→ **EXERCISE AIM**
Please copy each of the rows below word for word, leaving out the pictures.

→ **DATA SHOWN**
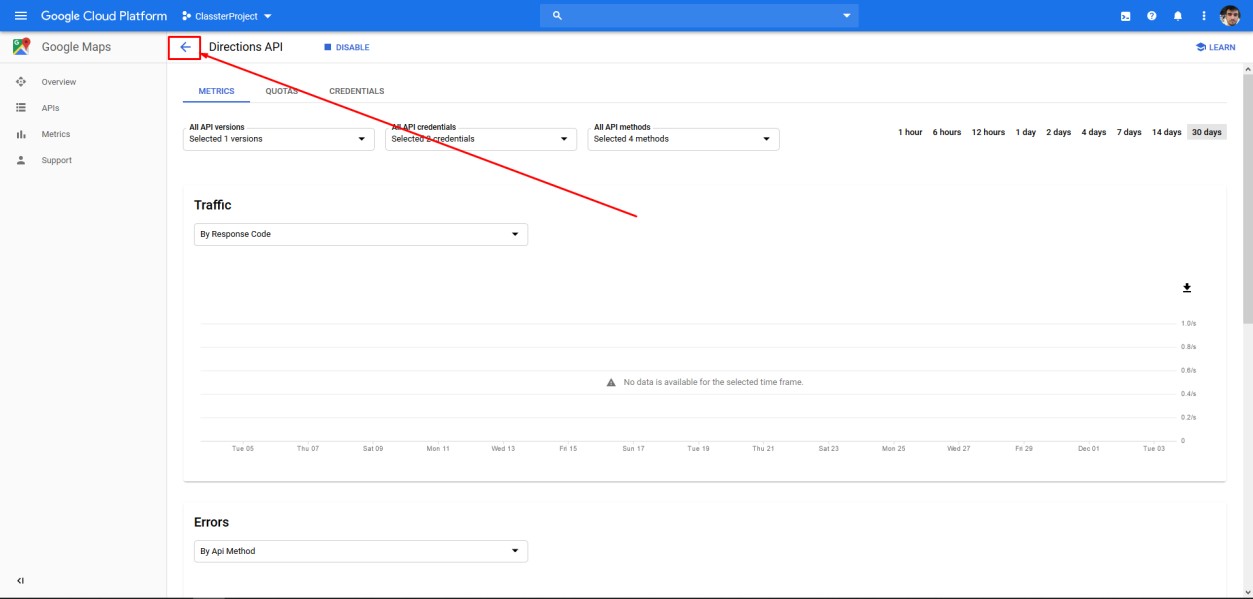
Task: Open the hamburger navigation menu
Action: point(20,16)
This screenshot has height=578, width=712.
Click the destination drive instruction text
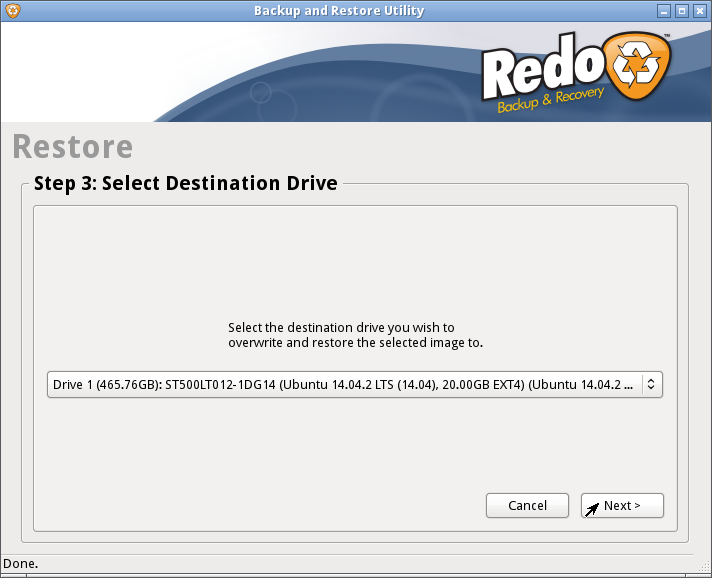pos(355,335)
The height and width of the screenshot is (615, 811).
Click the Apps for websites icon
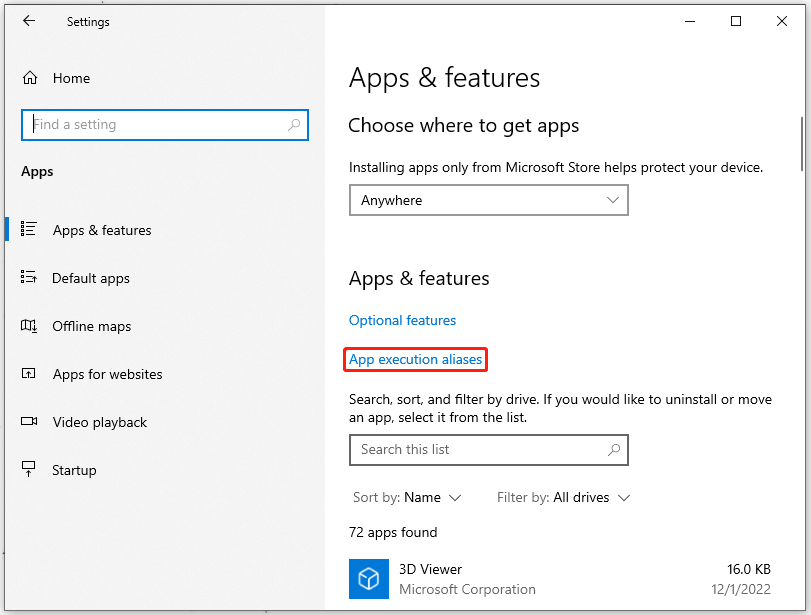point(28,373)
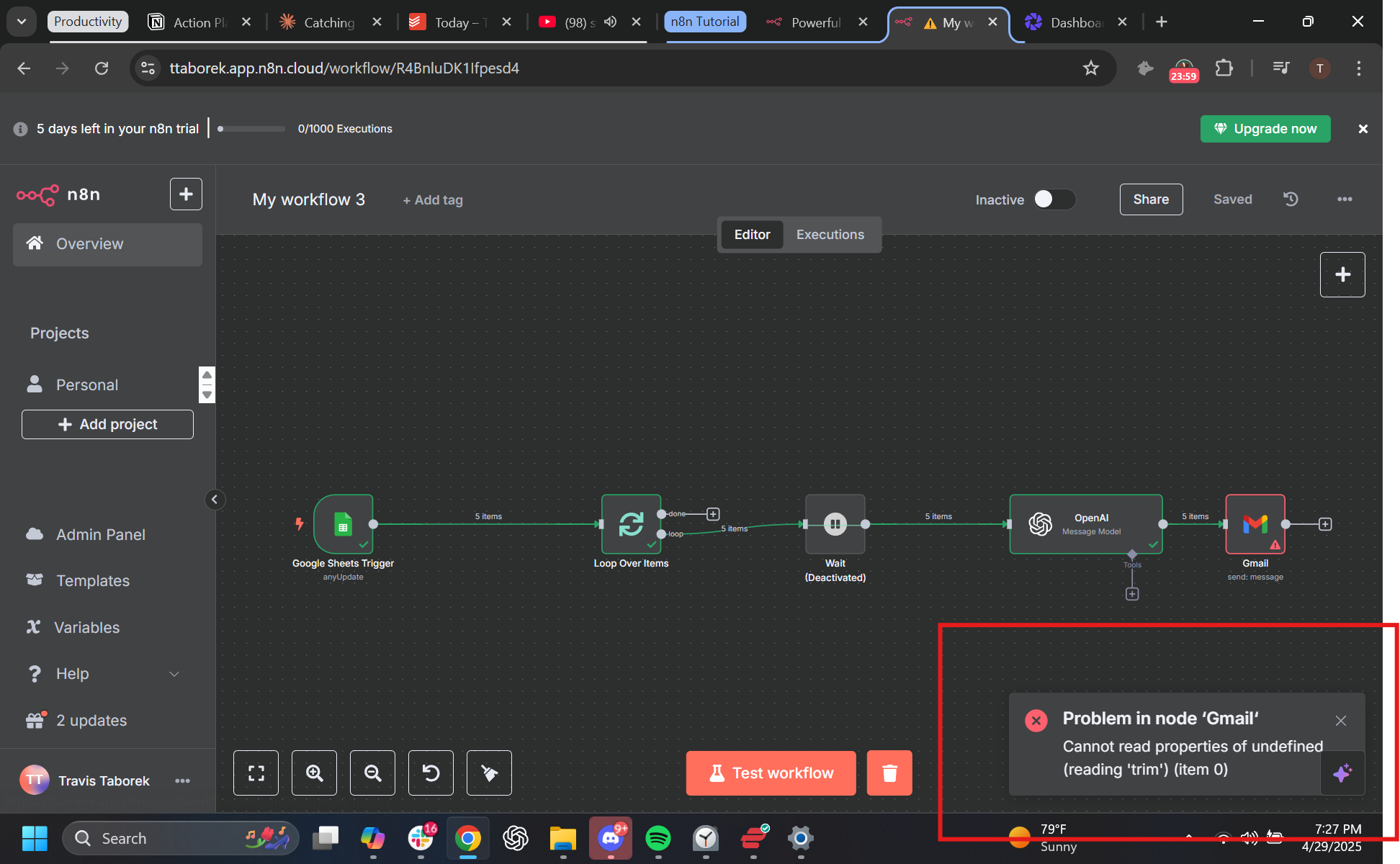The image size is (1400, 864).
Task: Collapse the left sidebar
Action: [x=215, y=499]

→ **REPLY**
Task: Open the hamburger navigation menu
Action: point(20,16)
This screenshot has height=578, width=712.
Click the destination drive instruction text
pos(355,335)
The height and width of the screenshot is (615, 811).
Click the Apps for websites icon
point(28,373)
The image size is (1400, 864).
Task: Collapse the left sidebar
Action: [x=215, y=499]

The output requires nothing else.